Regular drinkers must be cutting down on their alcohol consumption. Drinking at home is rarely as much fun as hanging out with friends in bars and other watering holes.

With health experts warning that smokers and vapers have a higher risk of serious COVID infection since the coronavirus attacks the lungs in particular, there’s greater incentive for people to cut down on tobacco and e-cigarette consumption.

The pharmaceutical industry, needless to say, is winning big-time in this pestilence. Vitamins and food supplements – never mind if they have no approved therapeutic claims – are also winners.

We’ve become more health-conscious, as we keep being reminded that healthy people have stronger resistance to infection. People are engaging in physical exercise and yoga.

People are also recognizing the importance of mental health alongside physical health, as people try to keep their sanity intact amid job losses, business shutdowns, mobility restrictions, illness and death.

Faced with prolonged uncertainty, people are turning to prayer, and even non-believers may be finding religion. We can see this from the overflow crowds in churches, both for Simbang Gabi and the regular masses.
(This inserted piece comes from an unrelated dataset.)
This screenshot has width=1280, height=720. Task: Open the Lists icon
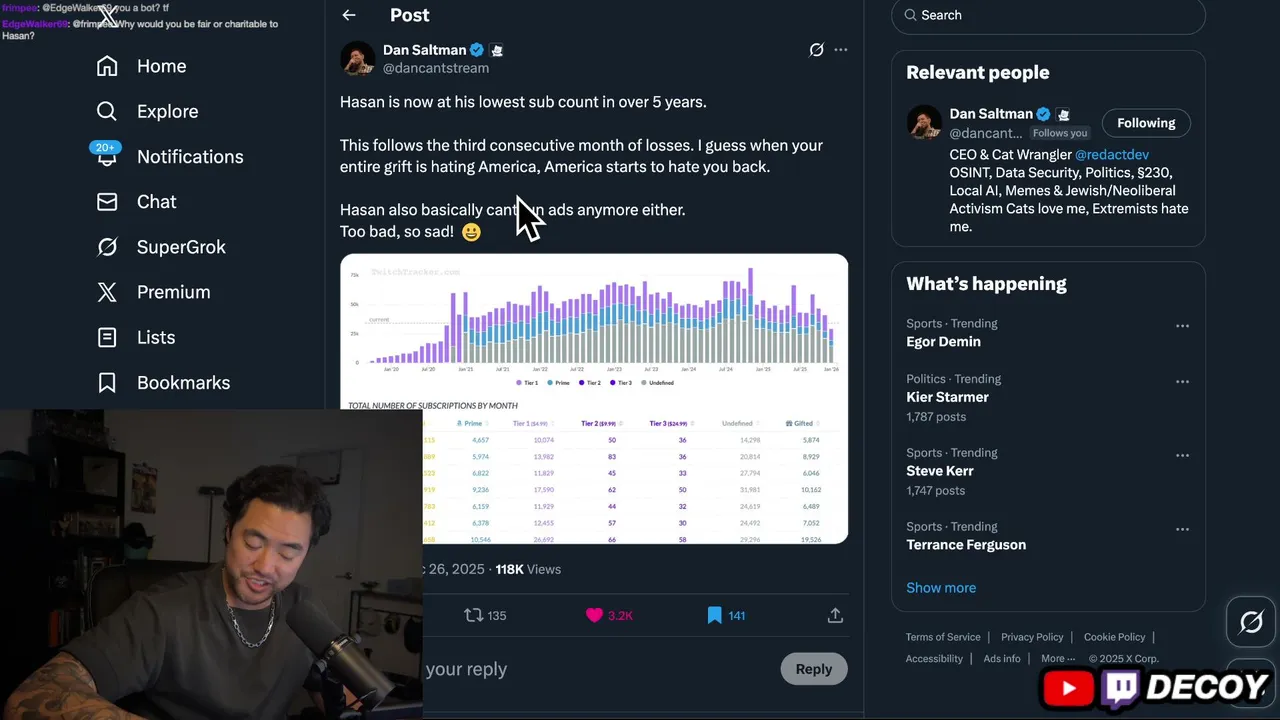(107, 337)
While livelihood losses from the pandemic have meant lower contributions to the Catholic Church, the shepherds must be happy to see their flock thronging churches for spiritual solace in this crisis.

In this season, whose traditional cheer cannot be fully restored even with streets and houses again all lit up for the holidays, people are rediscovering the priceless things in life: good health, serenity, friendship and love.

Stay safe, and may you be filled with joy this Christmas!